BEGIN

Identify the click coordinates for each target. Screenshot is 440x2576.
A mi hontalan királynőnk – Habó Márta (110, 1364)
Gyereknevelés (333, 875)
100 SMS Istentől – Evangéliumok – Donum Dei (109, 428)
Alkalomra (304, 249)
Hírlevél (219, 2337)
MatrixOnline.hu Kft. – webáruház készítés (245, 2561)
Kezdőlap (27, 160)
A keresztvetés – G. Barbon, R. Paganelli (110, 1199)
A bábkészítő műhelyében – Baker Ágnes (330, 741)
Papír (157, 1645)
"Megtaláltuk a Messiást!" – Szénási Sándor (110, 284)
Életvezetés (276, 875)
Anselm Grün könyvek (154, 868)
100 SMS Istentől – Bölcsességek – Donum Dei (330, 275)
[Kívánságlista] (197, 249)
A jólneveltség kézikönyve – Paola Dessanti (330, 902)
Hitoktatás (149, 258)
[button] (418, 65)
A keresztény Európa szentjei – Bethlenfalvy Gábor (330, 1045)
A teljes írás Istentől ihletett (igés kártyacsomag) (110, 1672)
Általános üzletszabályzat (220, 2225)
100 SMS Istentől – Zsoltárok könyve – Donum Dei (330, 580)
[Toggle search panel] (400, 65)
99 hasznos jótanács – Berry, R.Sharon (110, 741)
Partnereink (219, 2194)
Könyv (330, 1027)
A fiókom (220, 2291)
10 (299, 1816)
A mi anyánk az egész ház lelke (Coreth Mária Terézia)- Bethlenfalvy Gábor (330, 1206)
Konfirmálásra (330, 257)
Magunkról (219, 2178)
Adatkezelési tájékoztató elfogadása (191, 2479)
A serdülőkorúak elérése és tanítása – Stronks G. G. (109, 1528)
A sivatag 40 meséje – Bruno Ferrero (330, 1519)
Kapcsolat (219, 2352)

END

▶ **WHAT YOU NEED TO DO**: Output the whole listing exactly as given.

▶ **ANSWER AREA**:
Identify the click coordinates for each target. Screenshot is 440x2576.
A mi hontalan királynőnk – Habó Márta (110, 1364)
Gyereknevelés (333, 875)
100 SMS Istentől – Evangéliumok – Donum Dei (109, 428)
Alkalomra (304, 249)
Hírlevél (219, 2337)
MatrixOnline.hu Kft. – webáruház készítés (245, 2561)
Kezdőlap (27, 160)
A keresztvetés – G. Barbon, R. Paganelli (110, 1199)
A bábkészítő műhelyében – Baker Ágnes (330, 741)
Papír (157, 1645)
"Megtaláltuk a Messiást!" – Szénási Sándor (110, 284)
Életvezetés (276, 875)
Anselm Grün könyvek (154, 868)
100 SMS Istentől – Bölcsességek – Donum Dei (330, 275)
[Kívánságlista] (197, 249)
A jólneveltség kézikönyve – Paola Dessanti (330, 902)
Hitoktatás (149, 258)
[button] (418, 65)
A keresztény Európa szentjei – Bethlenfalvy Gábor (330, 1045)
A teljes írás Istentől ihletett (igés kártyacsomag) (110, 1672)
Általános üzletszabályzat (220, 2225)
100 SMS Istentől – Zsoltárok könyve – Donum Dei (330, 580)
[Toggle search panel] (400, 65)
99 hasznos jótanács – Berry, R.Sharon (110, 741)
Partnereink (219, 2194)
Könyv (330, 1027)
A fiókom (220, 2291)
10 (299, 1816)
A mi anyánk az egész ház lelke (Coreth Mária Terézia)- Bethlenfalvy Gábor (330, 1206)
Konfirmálásra (330, 257)
Magunkról (219, 2178)
Adatkezelési tájékoztató elfogadása (191, 2479)
A serdülőkorúak elérése és tanítása – Stronks G. G. (109, 1528)
A sivatag 40 meséje – Bruno Ferrero (330, 1519)
Kapcsolat (219, 2352)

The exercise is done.